Task details: All of the records below should be output exactly.

[Stored data entries]

################

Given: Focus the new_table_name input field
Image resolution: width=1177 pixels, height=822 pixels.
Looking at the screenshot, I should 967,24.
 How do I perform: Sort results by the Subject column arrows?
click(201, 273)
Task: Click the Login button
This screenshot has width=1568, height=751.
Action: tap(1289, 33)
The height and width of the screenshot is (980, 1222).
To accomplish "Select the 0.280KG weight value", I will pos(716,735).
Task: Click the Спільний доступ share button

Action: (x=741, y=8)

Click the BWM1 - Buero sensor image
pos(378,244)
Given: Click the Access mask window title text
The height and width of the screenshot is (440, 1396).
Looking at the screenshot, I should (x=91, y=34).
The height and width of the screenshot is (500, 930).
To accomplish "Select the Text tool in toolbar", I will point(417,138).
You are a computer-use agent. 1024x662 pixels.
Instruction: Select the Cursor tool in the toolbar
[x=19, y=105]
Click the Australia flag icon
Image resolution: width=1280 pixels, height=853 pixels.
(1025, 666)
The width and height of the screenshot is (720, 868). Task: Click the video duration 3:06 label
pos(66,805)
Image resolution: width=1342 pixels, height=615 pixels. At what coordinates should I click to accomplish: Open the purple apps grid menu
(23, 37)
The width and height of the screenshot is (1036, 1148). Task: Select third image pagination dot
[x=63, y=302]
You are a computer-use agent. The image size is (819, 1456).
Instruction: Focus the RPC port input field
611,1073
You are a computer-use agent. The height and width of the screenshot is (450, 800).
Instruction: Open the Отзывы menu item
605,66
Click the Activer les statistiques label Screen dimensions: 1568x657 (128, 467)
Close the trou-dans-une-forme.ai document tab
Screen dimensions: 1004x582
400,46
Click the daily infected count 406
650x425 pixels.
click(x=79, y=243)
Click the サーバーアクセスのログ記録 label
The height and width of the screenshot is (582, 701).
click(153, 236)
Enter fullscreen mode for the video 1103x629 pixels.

################

Answer space:
Given: Focus the new_table_name input field
Image resolution: width=1177 pixels, height=822 pixels.
Looking at the screenshot, I should 967,24.
 How do I perform: Sort results by the Subject column arrows?
click(201, 273)
Task: Click the Login button
This screenshot has width=1568, height=751.
Action: tap(1289, 33)
The height and width of the screenshot is (980, 1222).
To accomplish "Select the 0.280KG weight value", I will pos(716,735).
Task: Click the Спільний доступ share button

Action: (x=741, y=8)

Click the BWM1 - Buero sensor image
pos(378,244)
Given: Click the Access mask window title text
The height and width of the screenshot is (440, 1396).
Looking at the screenshot, I should (x=91, y=34).
The height and width of the screenshot is (500, 930).
To accomplish "Select the Text tool in toolbar", I will point(417,138).
You are a computer-use agent. 1024x662 pixels.
Instruction: Select the Cursor tool in the toolbar
[x=19, y=105]
Click the Australia flag icon
Image resolution: width=1280 pixels, height=853 pixels.
(1025, 666)
The width and height of the screenshot is (720, 868). Task: Click the video duration 3:06 label
pos(66,805)
Image resolution: width=1342 pixels, height=615 pixels. At what coordinates should I click to accomplish: Open the purple apps grid menu
(23, 37)
The width and height of the screenshot is (1036, 1148). Task: Select third image pagination dot
[x=63, y=302]
You are a computer-use agent. The image size is (819, 1456).
Instruction: Focus the RPC port input field
611,1073
You are a computer-use agent. The height and width of the screenshot is (450, 800).
Instruction: Open the Отзывы menu item
605,66
Click the Activer les statistiques label Screen dimensions: 1568x657 (128, 467)
Close the trou-dans-une-forme.ai document tab
Screen dimensions: 1004x582
400,46
Click the daily infected count 406
650x425 pixels.
click(x=79, y=243)
Click the サーバーアクセスのログ記録 label
The height and width of the screenshot is (582, 701).
click(153, 236)
Enter fullscreen mode for the video 1103x629 pixels.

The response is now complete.